You've hit the nail on the head. Most tournament players are aware of the need for aggression, but how they apply that concept is up to them. The tendency is for players to open with a much wider range than they are willing to call a reraise with. So you set up spots where they simply can't call your raise.

You can't over-do this though. And you have to represent your ability to fold in obvious steal spots to get a tighter image. If you didn't know any better, you might actually think I was a nit by my open-raise %. I'll fold the cutoff, button, sb, bb with regularity when I'm faced with a marginal stealing opportunity. This increases the fold equity when I actually make my plays because I've created a tight image (of course, when I run into KK and I've got 69s, that image gets a bit tarnished).

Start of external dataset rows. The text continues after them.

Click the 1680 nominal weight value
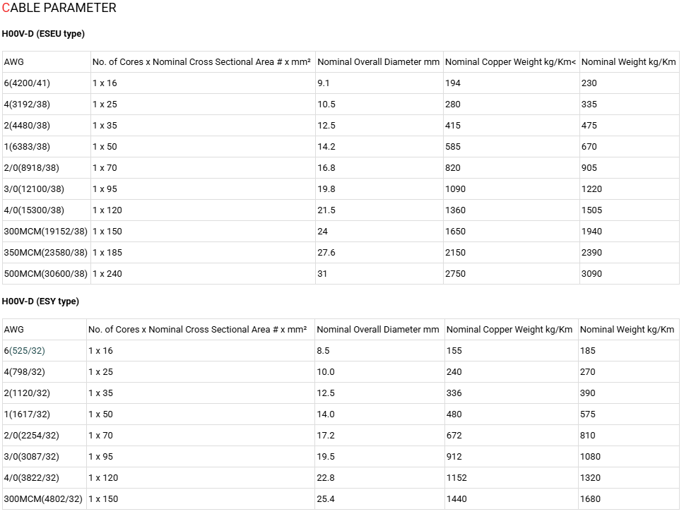The image size is (684, 514). click(590, 499)
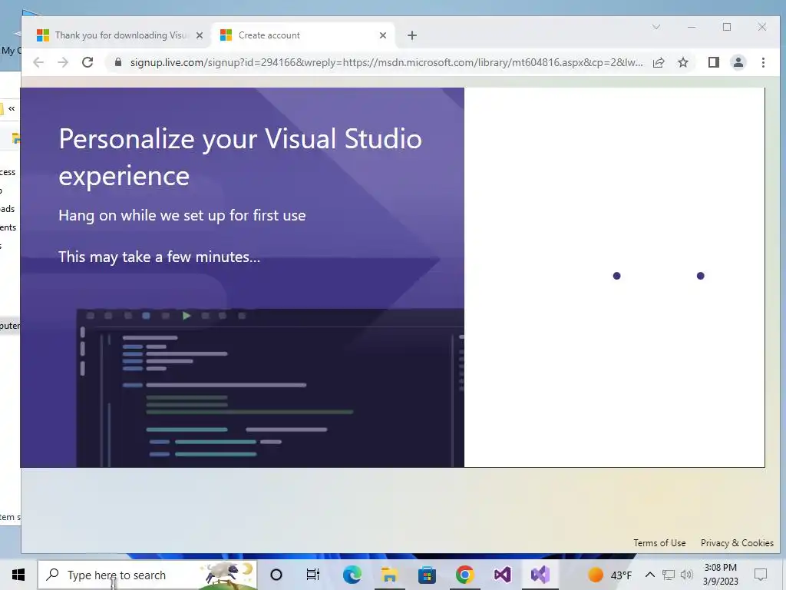Toggle the browser side panel icon
The width and height of the screenshot is (786, 590).
[713, 62]
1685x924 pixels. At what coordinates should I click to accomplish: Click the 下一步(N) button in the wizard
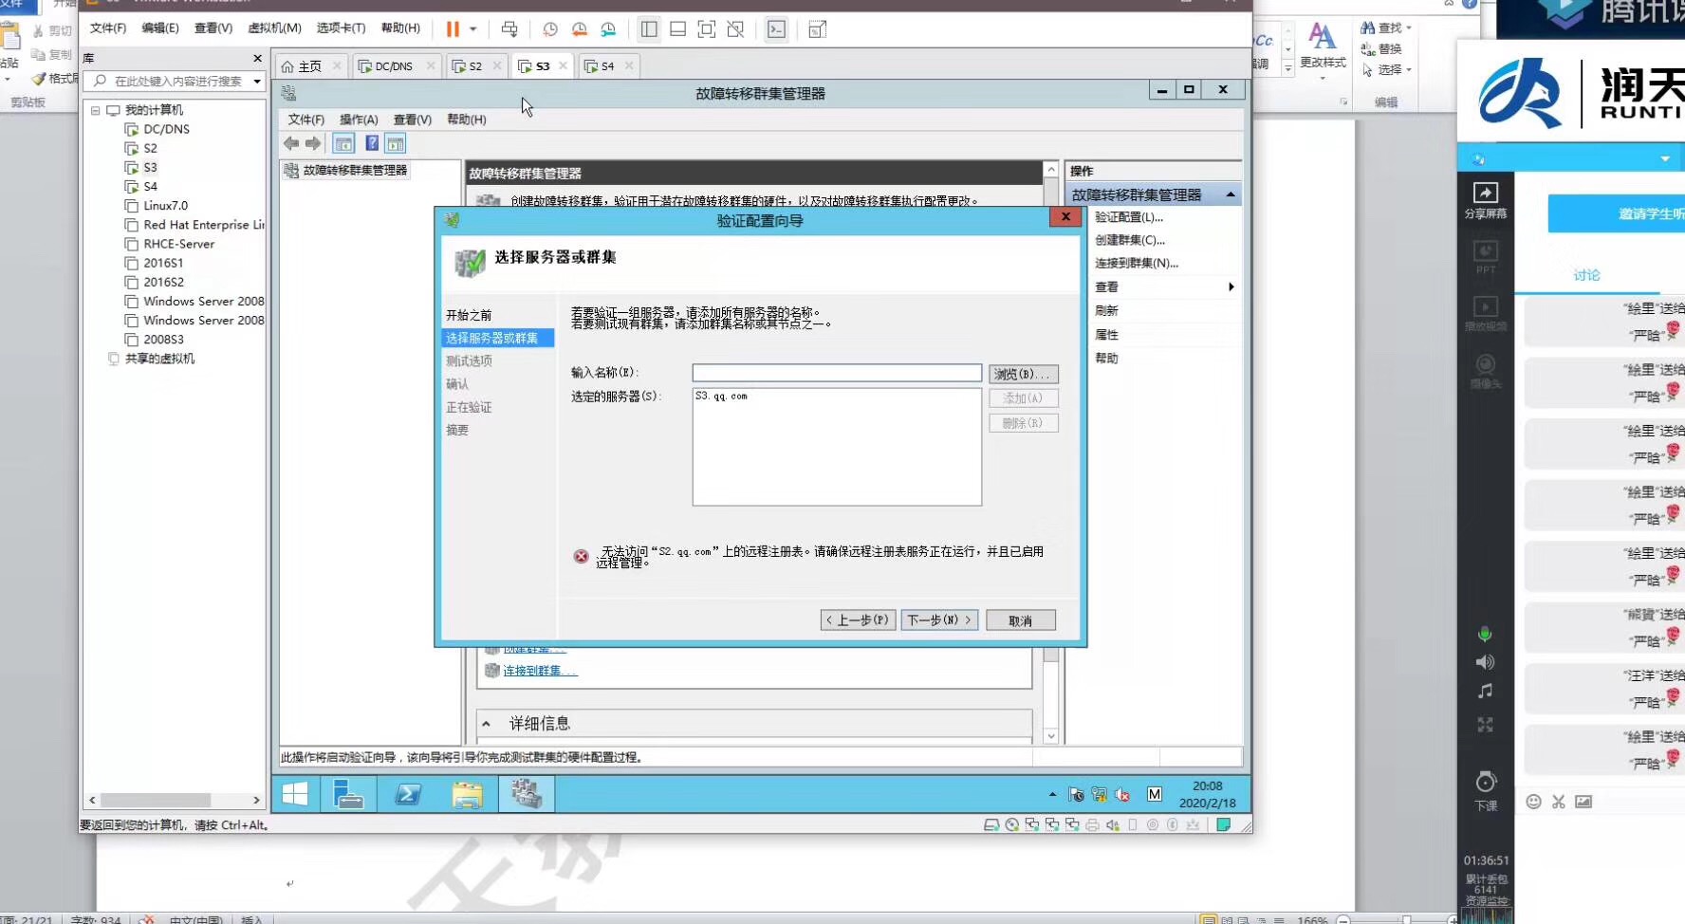[x=938, y=620]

To answer your general question, it's not about fold equity, it's about risk/reward. If I'm making a play, naturally I want a lot of fold equity to lower the risk. If their call % is too high, the risk can overtake the reward. This applies to blind steals vs. resteals, as blind steals (in today's tournament environment) have a much higher risk than they did a couple years ago (more people restealing). And, specifically on stars, the reward for a blind steal isn't so great with the low ante-structure. WIth resteals, the risk is naturally increased, but the reward is massively increased (blind steal is worth 1.5 blinds plus any antes, a resteal should be about 3 times that, and a squeeze play about 6 or 7 times that).

To be successful in tournies, you need to incorporate a number of different forms of aggression and be able to apply those to different players and situations.

Of course you have blind steals, and these are just fine if used sparingly enough. You want to open-raise more when you can tell you're at a table of nits. If you can expect folds or calls (as opposed to reraises) when you open, then go ahead and do it (I'd suggest 2.5X for these situations). If you can expect resteals, only open when you're WANT someone to resteal. You can target the habitual restealers like me by raising less and calling more.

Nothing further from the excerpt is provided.